Quem nunca foi em um estabelecimento comercial e se deparou com produtos que tinham valores diferentes – um para pagamento com cartão de crédito, um para cartão de débito e outro para pagamento em dinheiro? Mesmo sendo uma prática que só se tornou legal em 2017, muitos lojistas ofereciam descontos a clientes que pagassem com dinheiro e cobravam mais caro de quem pagava com cartões, especialmente de crédito. Como a lei define essa questão atualmente?

Em junho de 2017 em uma cerimônia no Palácio do Planalto foi sancionada a Medida Provisória nº 764/16 que virou a lei nº 13.455 que permite aos comerciantes cobrarem valores diferenciados a depender da forma de pagamento pela qual o cliente opta. A lei também obriga os comerciantes a comunicarem, em local visível ao consumidor, quais são os descontos dados referentes às diferentes formas de pagamento, podendo ser penalizados, caso não o façam.

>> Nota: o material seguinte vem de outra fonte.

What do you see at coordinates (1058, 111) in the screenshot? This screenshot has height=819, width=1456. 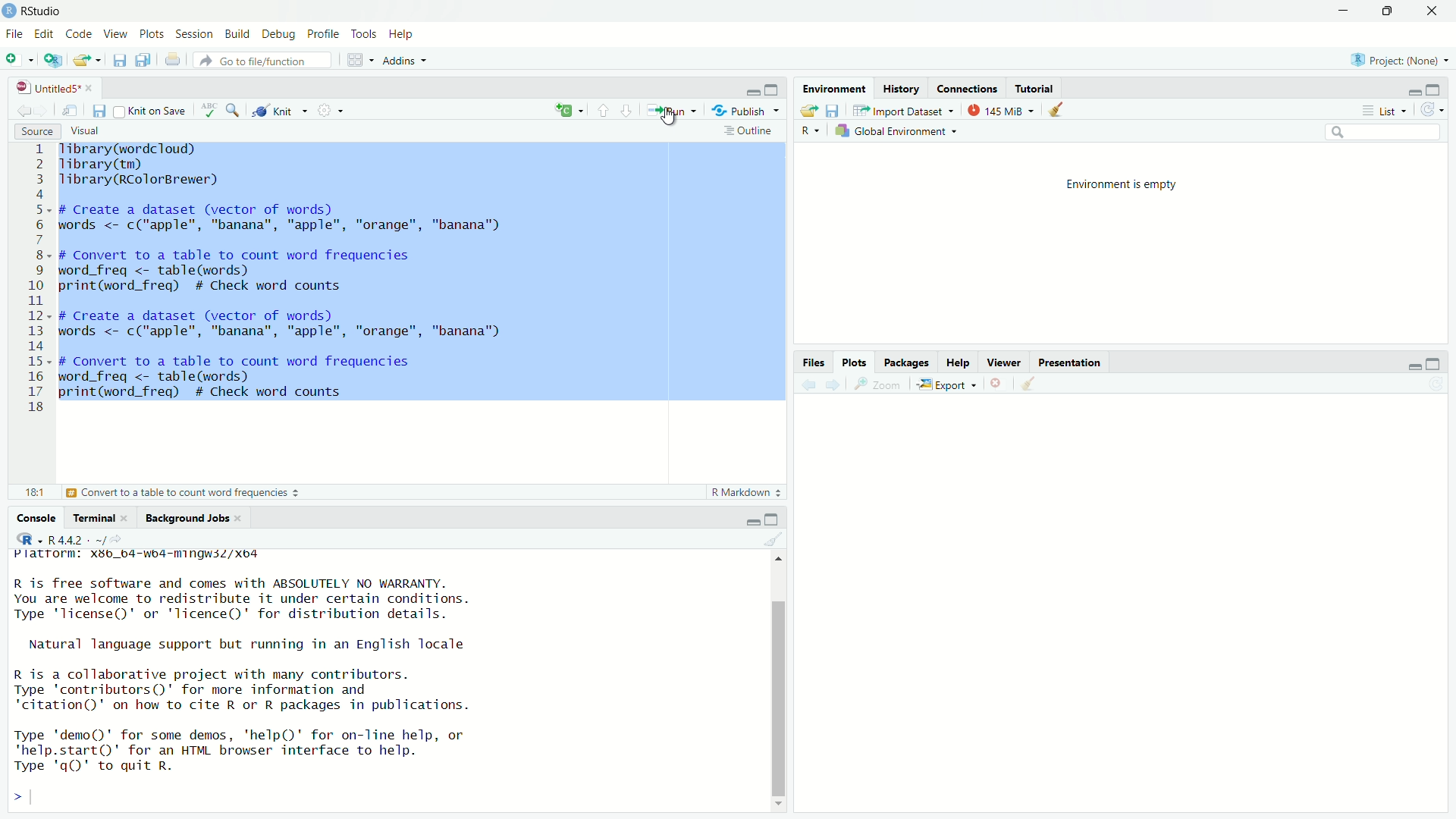 I see `Clear console` at bounding box center [1058, 111].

O Artigo 39 do Código de Defesa do Consumidor (CDC) entende a diferenciação de preços como exigência de vantagem manifestamente excessiva e prática abusiva, já que o oferecimento de pagamento via cartão é um instrumento de prospecção de clientes para o consumidor, que repassa os custos de um serviço que é também a ele concedido, incluindo taxas junto à operadora e outros custos referentes. Além disso, custos de atuação como esse são inerentes à atividade comercial e o valor final do produto leva em consideração todos os custos envolvidos para o seu oferecimento à sociedade. Ao analisar o artigo 39 do CDC, é possível encaixar perfeitamente o repasse de custos de operação para o consumidor no inciso V.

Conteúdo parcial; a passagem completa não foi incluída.